THE PROBLEM => After locating the line that contains "Screen dimensions: 1456x819", output that line and each one following it, exactly, to the end of the entries. No pictures.

Top of RECORDS

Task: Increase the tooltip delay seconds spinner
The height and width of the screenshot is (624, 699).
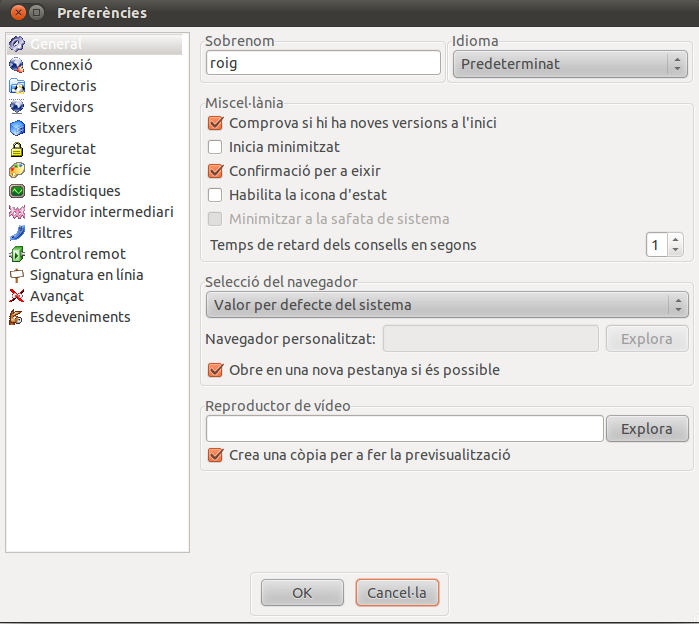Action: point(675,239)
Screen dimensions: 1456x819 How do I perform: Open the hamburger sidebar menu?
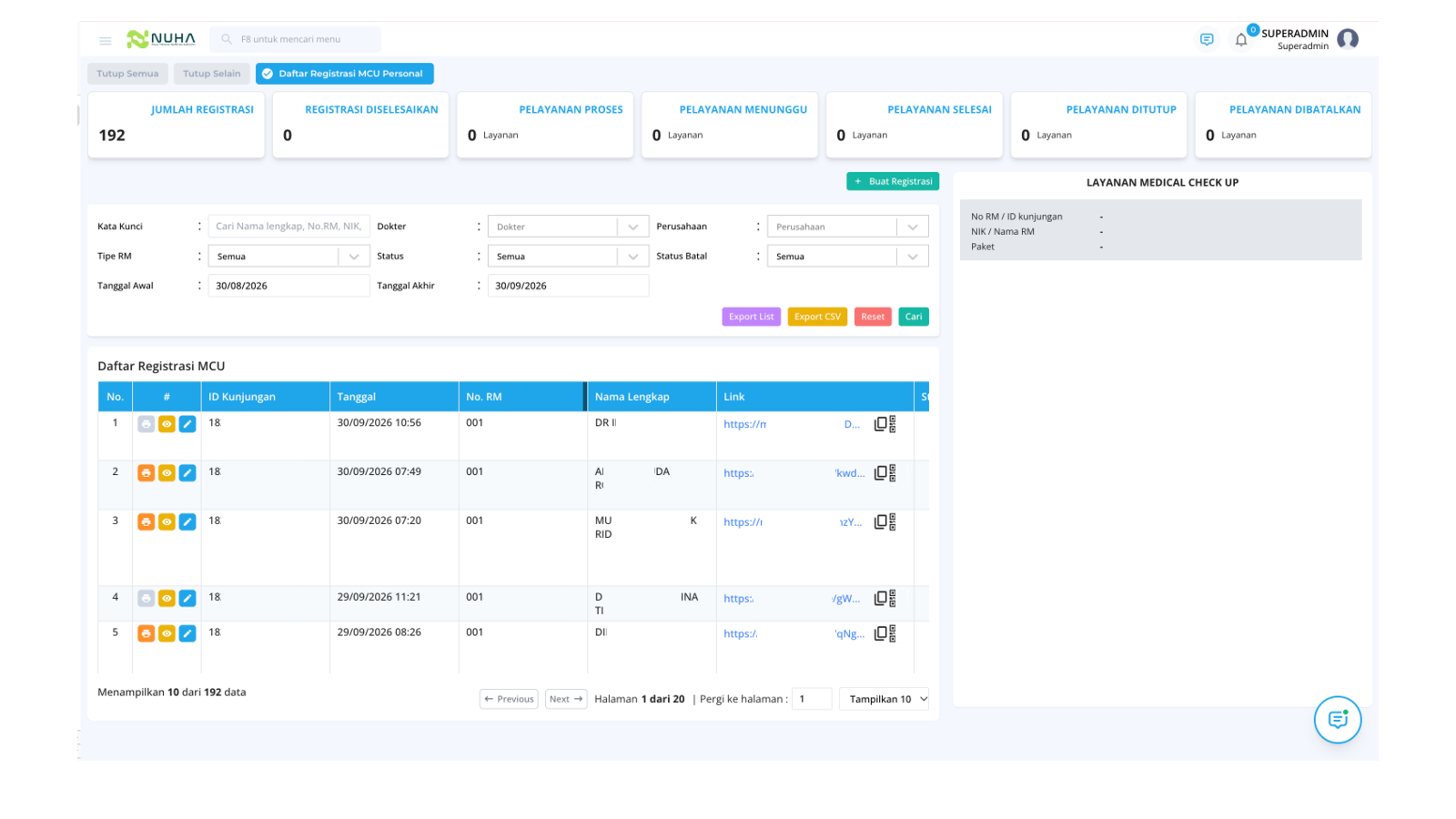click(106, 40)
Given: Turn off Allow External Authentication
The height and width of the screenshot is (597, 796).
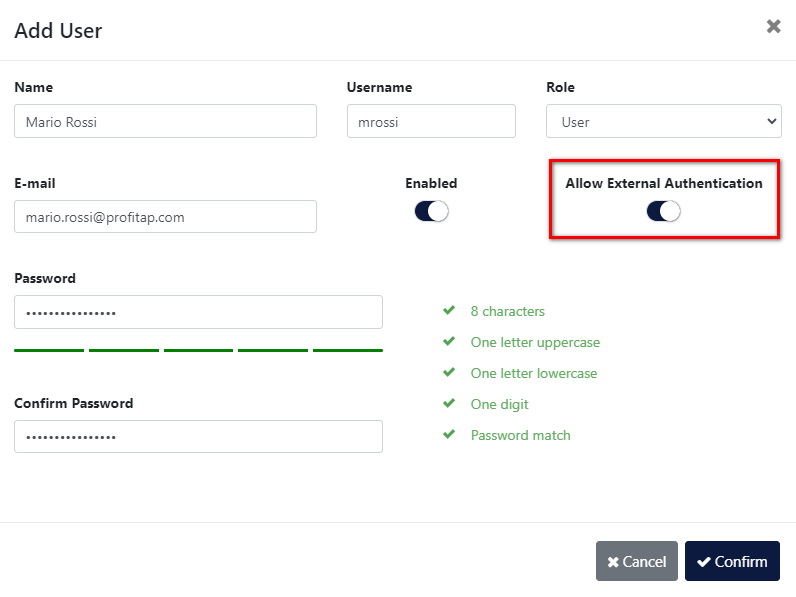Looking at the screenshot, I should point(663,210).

Bottom of RECORDS

TASK OUTPUT =>
Screen dimensions: 1456x819 How do I perform: Open the hamburger sidebar menu?
click(106, 40)
Given: Turn off Allow External Authentication
The height and width of the screenshot is (597, 796).
Looking at the screenshot, I should point(663,210).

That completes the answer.